Ne esce umiliata la sinistra dal weekend dedicato al Referendum. In particolare gli italiani dicono no alla cittadinanza facile.
Il mancato raggiungimento del quorum nei referendum sul lavoro promossi dalla Cgil, sostenuti dal Partito Democratico e da altre forze del cosiddetto “campo largo”, ha segnato una battuta d’arresto politica evidente. Con un’affluenza ferma poco sopra il 30%, la consultazione ha rivelato una profonda disconnessione tra le forze promotrici e l’elettorato.
Se da un lato Maurizio Landini ammette apertamente il fallimento dell’obiettivo di cambiare le leggi sul lavoro, dall’altro Elly Schlein cerca di valorizzare il dato dei 14 milioni di votanti, ma il risultato resta una sconfitta sul piano politico e comunicativo. L’astensione diffusa, anche nelle roccaforti rosse, ha aperto una crepa nel centrosinistra.

La destra, rafforzata dall’esito referendario, non nasconde la soddisfazione: per Giorgia Meloni e la sua maggioranza il risultato conferma l’assenza di un’alternativa credibile. Intanto, nel Pd si apre una riflessione sempre più urgente sul futuro della leadership di Schlein, con esponenti interni come Stefano Bonaccini che chiedono un confronto aperto sulle strategie. Il centro, rappresentato da Renzi e Calenda, attacca frontalmente la linea ideologica del Pd, auspicando la nascita di un’area riformista autonoma capace di sfidare la destra sui temi concreti come stipendi, sanità e giovani. La consultazione referendaria, invece di rafforzare l’opposizione, sembra aver acuito le sue divisioni.
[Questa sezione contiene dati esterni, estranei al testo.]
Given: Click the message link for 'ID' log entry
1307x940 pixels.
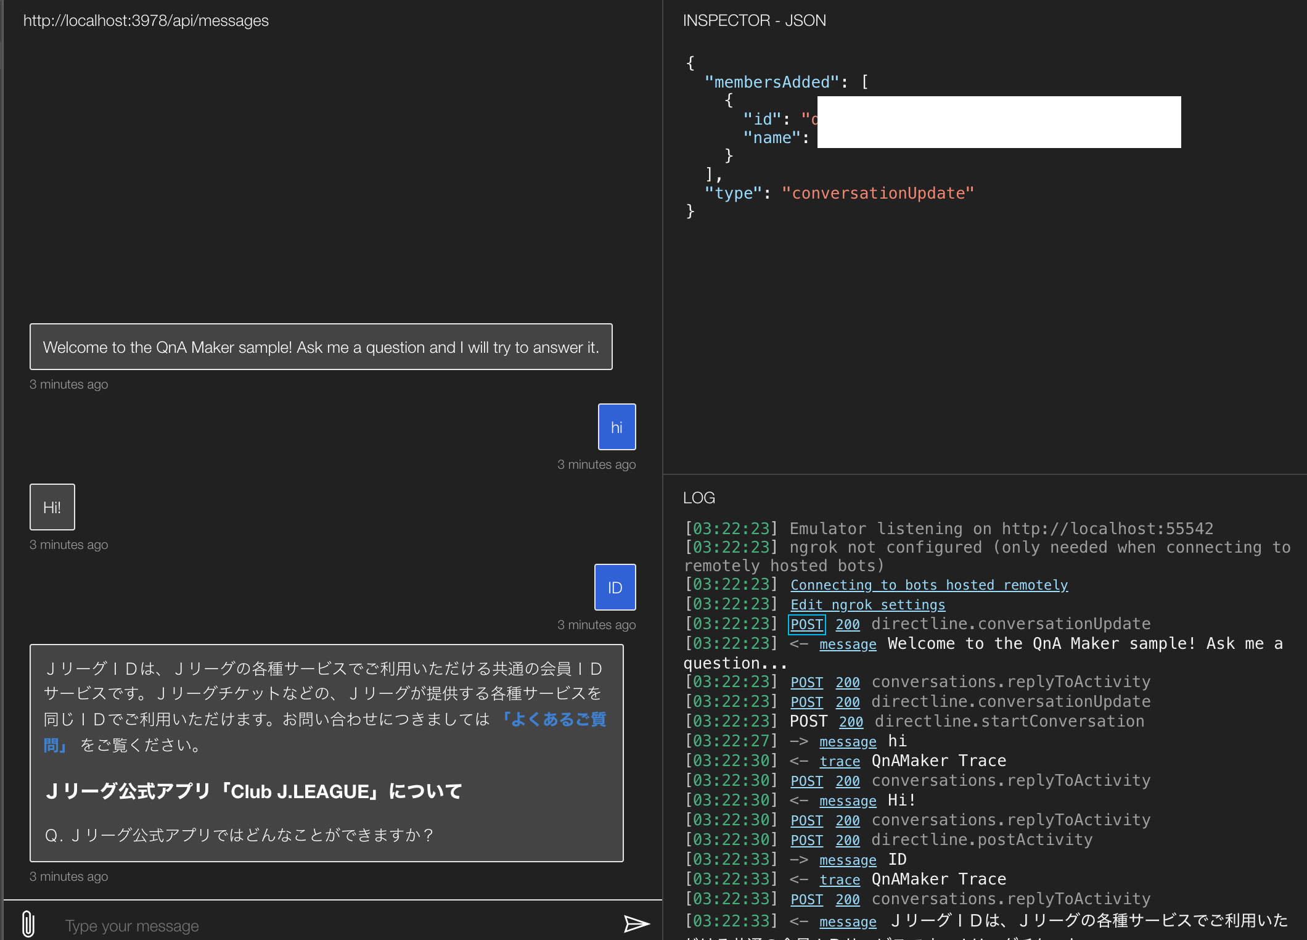Looking at the screenshot, I should click(x=847, y=860).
Il Referendum 2025 ha scosso il Pd: una debacle di non poco conto
Come si direbbe anche in ambito sportivo, ciò che alla fine conta davvero è il risultato. E il verdetto uscito dalle urne è stato inequivocabile: un clamoroso flop. Il referendum sul lavoro, fortemente voluto dalla Cgil e sostenuto da gran parte delle forze progressiste, non ha raggiunto il quorum, con un’affluenza che si è fermata poco sopra il 30%. Si tratta di una vera e propria debacle per chi puntava a lanciare un segnale forte al governo Meloni, e che invece si è ritrovato con una partecipazione fiacca anche in quelle regioni che storicamente rappresentano le roccaforti della sinistra. Una sconfitta netta, resa ancor più evidente dalla frammentazione del messaggio politico e dalla mancanza di una visione unitaria e concreta. L’assenza di un progetto convincente ha pesato, mentre il linguaggio ideologico e la scarsa capacità di mobilitazione hanno fatto il resto.

Se sul lavoro il colpo è stato pesante, ancora più disarmante è stato l’esito del quesito sulla cittadinanza ai migranti, che ha registrato un numero di voti contrari sorprendentemente alto, vicino al 40%. Di fronte a un simile esito, la sinistra è apparsa in evidente difficoltà e ha iniziato a cercare appigli, enfatizzando i risultati parziali e tentando di trarre letture ottimistiche da un quadro oggettivamente negativo. Ma a nulla sono valsi i tentativi di minimizzare il fallimento: la realtà è che la consultazione si è trasformata, suo malgrado, in un assist involontario alla destra di governo. In questo contesto, anche l’unità sindacale, già messa a dura prova negli ultimi anni, sembra essersi incrinata ulteriormente. L’iniziativa referendaria, che avrebbe dovuto rappresentare un momento di compattezza e rilancio, ha invece lasciato in eredità divisioni interne.